## [TASK]
When you reach the line containing "By Task Analytics (369, 1436)" in the entries below, start writing out each line exactly, and stop after the line containing "Rechazar cookies (52, 26)".

## [TASK INPUTS]
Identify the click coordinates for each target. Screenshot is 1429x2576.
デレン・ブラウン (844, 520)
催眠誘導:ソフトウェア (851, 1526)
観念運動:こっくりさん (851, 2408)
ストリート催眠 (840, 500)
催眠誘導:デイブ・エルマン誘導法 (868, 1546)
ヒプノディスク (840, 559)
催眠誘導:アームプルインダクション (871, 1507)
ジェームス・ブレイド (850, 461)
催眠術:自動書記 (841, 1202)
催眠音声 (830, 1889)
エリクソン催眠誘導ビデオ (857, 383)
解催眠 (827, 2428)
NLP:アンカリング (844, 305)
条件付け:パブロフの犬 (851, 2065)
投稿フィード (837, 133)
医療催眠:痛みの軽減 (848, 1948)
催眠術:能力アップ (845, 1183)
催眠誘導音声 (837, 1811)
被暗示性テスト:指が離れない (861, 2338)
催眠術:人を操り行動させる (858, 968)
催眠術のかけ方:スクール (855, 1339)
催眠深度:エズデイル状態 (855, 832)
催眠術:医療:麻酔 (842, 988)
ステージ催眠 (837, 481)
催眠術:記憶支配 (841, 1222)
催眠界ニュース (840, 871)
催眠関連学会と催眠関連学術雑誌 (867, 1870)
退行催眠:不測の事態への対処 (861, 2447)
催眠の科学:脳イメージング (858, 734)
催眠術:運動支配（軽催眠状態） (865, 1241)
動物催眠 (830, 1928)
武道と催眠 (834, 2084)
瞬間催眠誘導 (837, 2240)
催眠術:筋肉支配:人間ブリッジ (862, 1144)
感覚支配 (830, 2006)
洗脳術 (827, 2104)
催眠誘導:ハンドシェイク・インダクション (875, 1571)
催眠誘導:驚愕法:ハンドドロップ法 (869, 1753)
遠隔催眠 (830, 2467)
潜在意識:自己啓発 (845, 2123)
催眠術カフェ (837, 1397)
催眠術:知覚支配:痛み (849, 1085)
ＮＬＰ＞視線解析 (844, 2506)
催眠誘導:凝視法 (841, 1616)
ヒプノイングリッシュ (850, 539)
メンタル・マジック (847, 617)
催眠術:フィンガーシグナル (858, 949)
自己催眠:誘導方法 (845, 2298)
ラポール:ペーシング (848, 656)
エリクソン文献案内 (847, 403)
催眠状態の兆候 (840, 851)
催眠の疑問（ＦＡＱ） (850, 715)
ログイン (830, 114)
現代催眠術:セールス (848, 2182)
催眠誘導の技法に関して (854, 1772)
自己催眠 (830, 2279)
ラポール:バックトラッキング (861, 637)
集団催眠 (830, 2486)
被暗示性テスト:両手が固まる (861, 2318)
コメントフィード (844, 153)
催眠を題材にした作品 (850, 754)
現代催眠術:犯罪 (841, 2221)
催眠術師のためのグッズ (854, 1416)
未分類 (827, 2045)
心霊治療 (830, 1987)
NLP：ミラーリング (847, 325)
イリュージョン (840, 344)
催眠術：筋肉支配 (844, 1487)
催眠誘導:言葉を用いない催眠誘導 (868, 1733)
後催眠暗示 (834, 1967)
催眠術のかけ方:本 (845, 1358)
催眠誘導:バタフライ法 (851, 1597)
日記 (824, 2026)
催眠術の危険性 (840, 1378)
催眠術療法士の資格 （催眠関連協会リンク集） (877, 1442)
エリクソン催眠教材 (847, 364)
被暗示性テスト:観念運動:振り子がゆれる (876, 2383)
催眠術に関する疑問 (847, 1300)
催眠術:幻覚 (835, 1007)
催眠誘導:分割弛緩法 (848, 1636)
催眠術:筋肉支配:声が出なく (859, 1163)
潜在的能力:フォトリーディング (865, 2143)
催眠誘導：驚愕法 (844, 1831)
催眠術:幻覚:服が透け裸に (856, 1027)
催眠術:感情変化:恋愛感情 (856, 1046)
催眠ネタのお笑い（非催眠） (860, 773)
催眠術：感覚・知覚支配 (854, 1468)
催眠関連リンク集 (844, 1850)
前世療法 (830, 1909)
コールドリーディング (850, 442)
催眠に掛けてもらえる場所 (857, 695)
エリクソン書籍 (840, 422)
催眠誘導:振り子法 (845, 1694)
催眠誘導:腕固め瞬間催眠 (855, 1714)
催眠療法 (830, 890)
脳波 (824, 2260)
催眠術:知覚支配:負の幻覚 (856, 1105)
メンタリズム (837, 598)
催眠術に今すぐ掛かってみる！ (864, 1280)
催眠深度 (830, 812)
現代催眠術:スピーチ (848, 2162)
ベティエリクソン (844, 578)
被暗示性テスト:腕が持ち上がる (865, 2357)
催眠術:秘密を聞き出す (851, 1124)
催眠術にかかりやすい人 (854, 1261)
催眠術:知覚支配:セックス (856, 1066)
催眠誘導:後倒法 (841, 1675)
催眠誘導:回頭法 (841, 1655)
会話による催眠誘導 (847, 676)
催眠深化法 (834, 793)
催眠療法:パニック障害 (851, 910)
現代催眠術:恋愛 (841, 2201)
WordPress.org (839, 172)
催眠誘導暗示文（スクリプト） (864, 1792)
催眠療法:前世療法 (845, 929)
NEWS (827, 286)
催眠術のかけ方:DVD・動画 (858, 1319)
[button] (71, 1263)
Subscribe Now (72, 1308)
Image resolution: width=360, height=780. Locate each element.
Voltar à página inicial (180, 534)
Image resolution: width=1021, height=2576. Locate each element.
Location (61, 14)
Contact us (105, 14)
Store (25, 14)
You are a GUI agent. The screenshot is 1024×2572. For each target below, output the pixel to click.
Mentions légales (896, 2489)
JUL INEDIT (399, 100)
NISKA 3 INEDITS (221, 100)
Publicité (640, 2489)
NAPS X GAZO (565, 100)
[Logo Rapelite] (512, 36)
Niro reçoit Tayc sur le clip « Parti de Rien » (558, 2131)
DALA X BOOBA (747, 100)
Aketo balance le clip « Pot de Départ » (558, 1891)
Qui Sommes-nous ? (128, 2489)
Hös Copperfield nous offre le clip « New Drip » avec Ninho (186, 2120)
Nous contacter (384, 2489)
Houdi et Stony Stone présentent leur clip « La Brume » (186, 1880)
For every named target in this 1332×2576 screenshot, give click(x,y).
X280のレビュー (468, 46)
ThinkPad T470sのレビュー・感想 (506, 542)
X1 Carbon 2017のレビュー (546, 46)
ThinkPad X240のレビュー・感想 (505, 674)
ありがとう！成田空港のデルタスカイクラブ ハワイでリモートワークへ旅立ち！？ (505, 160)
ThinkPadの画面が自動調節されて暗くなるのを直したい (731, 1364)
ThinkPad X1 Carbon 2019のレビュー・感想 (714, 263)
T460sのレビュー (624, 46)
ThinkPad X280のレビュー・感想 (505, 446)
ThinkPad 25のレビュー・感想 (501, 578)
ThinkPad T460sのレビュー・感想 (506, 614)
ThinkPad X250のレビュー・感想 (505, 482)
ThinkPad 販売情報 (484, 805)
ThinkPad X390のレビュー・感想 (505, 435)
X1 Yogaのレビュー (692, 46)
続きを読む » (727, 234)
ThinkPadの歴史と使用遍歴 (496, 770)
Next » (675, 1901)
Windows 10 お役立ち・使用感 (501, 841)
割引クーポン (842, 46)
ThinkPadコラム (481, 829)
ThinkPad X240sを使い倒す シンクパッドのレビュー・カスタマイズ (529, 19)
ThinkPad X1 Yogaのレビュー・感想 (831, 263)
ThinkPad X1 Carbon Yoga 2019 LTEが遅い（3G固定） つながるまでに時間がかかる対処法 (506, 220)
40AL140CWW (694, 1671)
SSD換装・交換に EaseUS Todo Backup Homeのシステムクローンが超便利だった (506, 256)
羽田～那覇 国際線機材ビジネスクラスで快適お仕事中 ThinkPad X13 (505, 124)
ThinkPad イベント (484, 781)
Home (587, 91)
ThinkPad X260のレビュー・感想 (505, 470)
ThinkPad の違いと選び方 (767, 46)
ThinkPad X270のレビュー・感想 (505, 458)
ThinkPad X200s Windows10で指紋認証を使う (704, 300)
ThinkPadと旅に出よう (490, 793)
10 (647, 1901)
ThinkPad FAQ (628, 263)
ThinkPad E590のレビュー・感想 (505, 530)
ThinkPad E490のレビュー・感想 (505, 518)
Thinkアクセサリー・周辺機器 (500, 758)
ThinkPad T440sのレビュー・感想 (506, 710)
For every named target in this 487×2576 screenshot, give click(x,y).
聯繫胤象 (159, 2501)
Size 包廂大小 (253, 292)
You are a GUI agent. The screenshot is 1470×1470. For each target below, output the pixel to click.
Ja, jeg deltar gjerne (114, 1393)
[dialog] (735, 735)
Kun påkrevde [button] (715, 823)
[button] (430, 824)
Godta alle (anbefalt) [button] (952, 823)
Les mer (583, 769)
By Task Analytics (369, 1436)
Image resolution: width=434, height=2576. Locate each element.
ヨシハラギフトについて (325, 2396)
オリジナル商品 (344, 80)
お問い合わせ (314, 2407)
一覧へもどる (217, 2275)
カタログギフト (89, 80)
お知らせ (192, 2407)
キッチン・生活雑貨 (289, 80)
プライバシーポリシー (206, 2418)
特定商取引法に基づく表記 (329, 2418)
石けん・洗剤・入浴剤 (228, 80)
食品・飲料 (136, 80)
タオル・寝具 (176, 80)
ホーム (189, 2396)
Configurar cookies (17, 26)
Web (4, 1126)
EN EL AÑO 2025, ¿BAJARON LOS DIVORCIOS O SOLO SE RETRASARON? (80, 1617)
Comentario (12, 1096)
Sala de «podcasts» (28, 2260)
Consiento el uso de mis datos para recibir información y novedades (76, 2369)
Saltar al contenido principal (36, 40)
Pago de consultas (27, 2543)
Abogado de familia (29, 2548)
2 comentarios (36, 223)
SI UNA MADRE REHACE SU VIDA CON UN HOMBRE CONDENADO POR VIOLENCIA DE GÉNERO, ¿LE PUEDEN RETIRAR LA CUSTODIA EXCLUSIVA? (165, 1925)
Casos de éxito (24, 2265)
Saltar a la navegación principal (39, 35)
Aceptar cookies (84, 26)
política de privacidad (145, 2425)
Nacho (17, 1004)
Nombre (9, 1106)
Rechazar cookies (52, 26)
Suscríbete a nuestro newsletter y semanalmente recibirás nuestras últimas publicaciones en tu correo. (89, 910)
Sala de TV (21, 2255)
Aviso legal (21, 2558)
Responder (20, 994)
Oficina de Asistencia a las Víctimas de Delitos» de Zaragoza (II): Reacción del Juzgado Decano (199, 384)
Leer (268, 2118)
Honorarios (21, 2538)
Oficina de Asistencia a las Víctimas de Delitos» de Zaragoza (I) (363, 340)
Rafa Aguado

## [SOLVED EXERCISE]
By Task Analytics (369, 1436)
Image resolution: width=434, height=2576. Locate each element.
ヨシハラギフトについて (325, 2396)
オリジナル商品 (344, 80)
お問い合わせ (314, 2407)
一覧へもどる (217, 2275)
カタログギフト (89, 80)
お知らせ (192, 2407)
キッチン・生活雑貨 (289, 80)
プライバシーポリシー (206, 2418)
特定商取引法に基づく表記 (329, 2418)
石けん・洗剤・入浴剤 (228, 80)
食品・飲料 (136, 80)
タオル・寝具 (176, 80)
ホーム (189, 2396)
Configurar cookies (17, 26)
Web (4, 1126)
EN EL AÑO 2025, ¿BAJARON LOS DIVORCIOS O SOLO SE RETRASARON? (80, 1617)
Comentario (12, 1096)
Sala de «podcasts» (28, 2260)
Consiento el uso de mis datos para recibir información y novedades (76, 2369)
Saltar al contenido principal (36, 40)
Pago de consultas (27, 2543)
Abogado de familia (29, 2548)
2 comentarios (36, 223)
SI UNA MADRE REHACE SU VIDA CON UN HOMBRE CONDENADO POR VIOLENCIA DE GÉNERO, ¿LE PUEDEN RETIRAR LA CUSTODIA EXCLUSIVA? (165, 1925)
Casos de éxito (24, 2265)
Saltar a la navegación principal (39, 35)
Aceptar cookies (84, 26)
política de privacidad (145, 2425)
Nacho (17, 1004)
Nombre (9, 1106)
Rechazar cookies (52, 26)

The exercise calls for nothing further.